The lawsuit says that Sumner wrote incident reports months after the events that said the children were trying to hurt school staff—the suit disputes that the children were any threat. In 2013, Kentucky adopted a restraint and seclusion policy that prevents children from being restrained or secluded in school unless they represent a danger to themselves or to others. Restraints may not be used as punishment or to enforce compliance, according to state policy.
“It is heartbreaking to watch my little boy suffer because of this experience,” S.R.'s mother said in a statement released by the ACLU. “It’s hard for him to sleep, he has anxiety, and he is scared of seeing the officer in the school. School should be a safe place for children. It should be a place they look forward to going to. Instead, this has turned into a continuing nightmare for my son.”
Col. Pat Morgan, a spokesman for the Kenton County Sheriff’s Department, told Education Week that the sheriff’s attorneys have not had a chance to read the suit; the department just became aware of the lawsuit on Monday afternoon, he said.
Covington schools released a statement Monday:
We are aware that a lawsuit was filed against the Kenton County Sheriff's Office, and its employee, Deputy Sumner, who is assigned as a [school resource officer] within our school district. Privacy concerns of the students prevents us from speaking about this matter. However, the school district has fully cooperated with the children's legal counsel, as well as the Sheriff's Office in looking into the complaints and we will continue to do so. SROs are law enforcement officers, who are assigned in the schools to maintain the safety of students and staff and they act in accordance with their training as professional law enforcement officers. They are not called upon by school district staff to punish or discipline a student who engages in a school-related offense.
The River City News newspaper reported that Sumner was a teacher for four years, as well as a former Covington police officer who joined the sheriff’s department in December 2013. He became a school resource officer in February 2014.

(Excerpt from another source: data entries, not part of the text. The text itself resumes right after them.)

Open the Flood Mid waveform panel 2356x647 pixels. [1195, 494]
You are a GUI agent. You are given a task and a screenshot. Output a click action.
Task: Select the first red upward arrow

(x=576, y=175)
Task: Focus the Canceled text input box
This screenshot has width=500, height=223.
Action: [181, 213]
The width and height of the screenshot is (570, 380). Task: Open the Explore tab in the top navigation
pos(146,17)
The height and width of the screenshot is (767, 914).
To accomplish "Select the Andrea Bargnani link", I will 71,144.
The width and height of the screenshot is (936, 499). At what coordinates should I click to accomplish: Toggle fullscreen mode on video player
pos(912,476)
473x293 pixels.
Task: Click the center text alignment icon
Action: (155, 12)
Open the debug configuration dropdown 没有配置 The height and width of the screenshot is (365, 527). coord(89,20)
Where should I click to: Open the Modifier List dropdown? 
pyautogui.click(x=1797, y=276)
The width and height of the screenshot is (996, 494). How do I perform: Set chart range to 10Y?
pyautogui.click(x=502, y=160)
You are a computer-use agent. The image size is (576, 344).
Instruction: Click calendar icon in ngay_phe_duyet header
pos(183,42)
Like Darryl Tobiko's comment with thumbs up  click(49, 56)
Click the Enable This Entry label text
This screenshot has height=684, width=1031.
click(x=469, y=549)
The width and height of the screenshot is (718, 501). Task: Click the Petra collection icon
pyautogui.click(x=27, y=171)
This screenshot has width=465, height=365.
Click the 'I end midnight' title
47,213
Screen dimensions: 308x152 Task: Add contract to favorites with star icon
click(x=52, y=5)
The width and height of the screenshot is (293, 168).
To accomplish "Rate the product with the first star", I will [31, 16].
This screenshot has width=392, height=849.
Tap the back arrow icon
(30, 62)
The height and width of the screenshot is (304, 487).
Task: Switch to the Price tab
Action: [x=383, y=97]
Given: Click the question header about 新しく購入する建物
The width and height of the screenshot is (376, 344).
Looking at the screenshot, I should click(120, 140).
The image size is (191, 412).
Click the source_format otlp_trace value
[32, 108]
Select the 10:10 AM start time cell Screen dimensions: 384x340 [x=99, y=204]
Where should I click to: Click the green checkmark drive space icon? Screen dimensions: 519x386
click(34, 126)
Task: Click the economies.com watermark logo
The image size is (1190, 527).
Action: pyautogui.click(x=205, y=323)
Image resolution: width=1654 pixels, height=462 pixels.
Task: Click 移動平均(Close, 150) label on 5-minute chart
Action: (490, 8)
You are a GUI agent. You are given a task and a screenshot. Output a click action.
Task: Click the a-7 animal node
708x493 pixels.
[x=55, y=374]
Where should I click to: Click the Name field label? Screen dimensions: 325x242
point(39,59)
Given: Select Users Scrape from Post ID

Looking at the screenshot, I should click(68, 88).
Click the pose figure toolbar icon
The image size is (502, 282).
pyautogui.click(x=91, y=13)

Students with disabilities more likely than peers to be restrained and secluded
About 12 percent of students have disabilities, but they represented 75 percent of the children who were physically restrained at school during the 2011-12 school year, according to restraint and seclusion data collected by the Education Department’s office for civil rights. Claudia Center, a senior staff attorney for the ACLU’s disability rights program, said that restraint and seclusion in schools will be among the ACLU’s top priorities. “We are able to play a role in trying to shed some light on these issues,” Center said.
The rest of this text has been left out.